Landlord purchased the property at issue at a foreclosure sale. Although landlord knew tenant was in possession of the property and operating a grocery store, tenant was not named as a party in the foreclosure action. After landlord acquired title to the property, it commenced the instant holdover proceeding and obtained a default final judgment against tenant. Tenant, who was out of the country, moved by counsel to vacate the default final judgment. An employee of tenant asserted that tenant defaulted in the holdover proceeding because he was temporarily out of the country and that a meritorious defense existed because tenant occupied the premises pursuant to a lease which was not affected by the foreclosure sale since he was not named as a party in the foreclosure action. A copy of the lease was annexed to the moving papers, but it was not authenticated by a person with personal knowledge. Landlord opposed tenant's motion, arguing that the issues were not raised by persons with personal knowledge of the facts. Landlord also asserted that the lease was not enforceable against it pursuant to Real Property Law § 291 as the landlord was a bona fide purchaser for value and the lease was not recorded. In his reply papers, tenant, who had, during the interim, returned to the United States, properly authenticated the lease and set forth that he defaulted because he was out of the country. Tenant also denied that he ever spoke to landlord's president before landlord took title to the property, thereby raising an issue of fact as to whether landlord was a bona fide purchaser for value.

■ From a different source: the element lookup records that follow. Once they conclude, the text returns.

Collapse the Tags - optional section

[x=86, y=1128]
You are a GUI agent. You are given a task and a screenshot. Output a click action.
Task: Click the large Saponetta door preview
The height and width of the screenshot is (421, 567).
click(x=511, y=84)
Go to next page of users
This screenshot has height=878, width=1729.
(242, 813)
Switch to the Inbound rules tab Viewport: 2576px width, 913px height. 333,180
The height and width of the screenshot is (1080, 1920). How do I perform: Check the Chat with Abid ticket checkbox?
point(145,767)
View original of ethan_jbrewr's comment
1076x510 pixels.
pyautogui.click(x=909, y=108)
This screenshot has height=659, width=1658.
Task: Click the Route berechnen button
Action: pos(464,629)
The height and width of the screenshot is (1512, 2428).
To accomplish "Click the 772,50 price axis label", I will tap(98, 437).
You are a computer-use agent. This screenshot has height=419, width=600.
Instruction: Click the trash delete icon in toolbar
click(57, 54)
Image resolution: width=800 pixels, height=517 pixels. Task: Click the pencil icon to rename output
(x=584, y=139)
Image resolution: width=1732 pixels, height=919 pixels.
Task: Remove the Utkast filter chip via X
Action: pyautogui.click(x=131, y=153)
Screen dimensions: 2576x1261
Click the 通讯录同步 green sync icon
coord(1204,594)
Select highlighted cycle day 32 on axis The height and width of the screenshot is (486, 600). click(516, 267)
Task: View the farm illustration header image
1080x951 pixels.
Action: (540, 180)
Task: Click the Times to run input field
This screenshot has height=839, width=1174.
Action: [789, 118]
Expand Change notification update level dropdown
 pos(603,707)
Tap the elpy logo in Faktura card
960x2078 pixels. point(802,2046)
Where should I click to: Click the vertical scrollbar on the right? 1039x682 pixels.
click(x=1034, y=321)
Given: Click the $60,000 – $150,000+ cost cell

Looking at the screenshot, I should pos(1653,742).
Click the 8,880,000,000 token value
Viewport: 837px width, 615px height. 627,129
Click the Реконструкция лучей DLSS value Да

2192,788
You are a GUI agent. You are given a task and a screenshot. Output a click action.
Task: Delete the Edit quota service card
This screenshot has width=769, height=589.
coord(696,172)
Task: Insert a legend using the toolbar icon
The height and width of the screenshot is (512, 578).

While a party may not raise facts for the first time in reply papers, such a prohibition protects non-moving parties who would not have an opportunity to respond to facts set forth for the first time in a reply affidavit ( see Sanford v. 27-29 W. 181st St. Assn., 300 AD2d 250; see also Martin v. New York Hosp., 295 AD2d 485, 486; Johnston v. Continental Broker-Dealer Corp., 287 AD2d 546). However, in the instant case, tenant did not raise new facts for the first time in his reply papers. Rather, he raised the same facts, to wit, his absence from the country and the existence of a lease, which were set forth in his moving papers, and landlord had previously responded to said facts on the merits. The only difference was that, in his reply affidavit, the facts were set forth in admissible form. Inasmuch as landlord was not surprised or prejudiced and landlord had ample opportunity to respond and did in fact do so, we hold that, under these circumstances, said facts should be considered with respect to tenant's motion to vacate the default final judgment since there is a preference for resolution of disputes upon the merits ( see Sanford, 300 AD2d at 251). In light of the foregoing, tenant sufficiently established a reasonable excuse for his default and the existence of a meritorious defense warranting vacatur of the default final judgment ( see CPLR 5015 [a] [1]; Fort Madison Assocs. v. Caldararo, 280 AD2d 581). Accordingly, tenant's motion should have been granted and tenant's time to serve and file his answer is extended to 30 days from the date of the order entered hereon.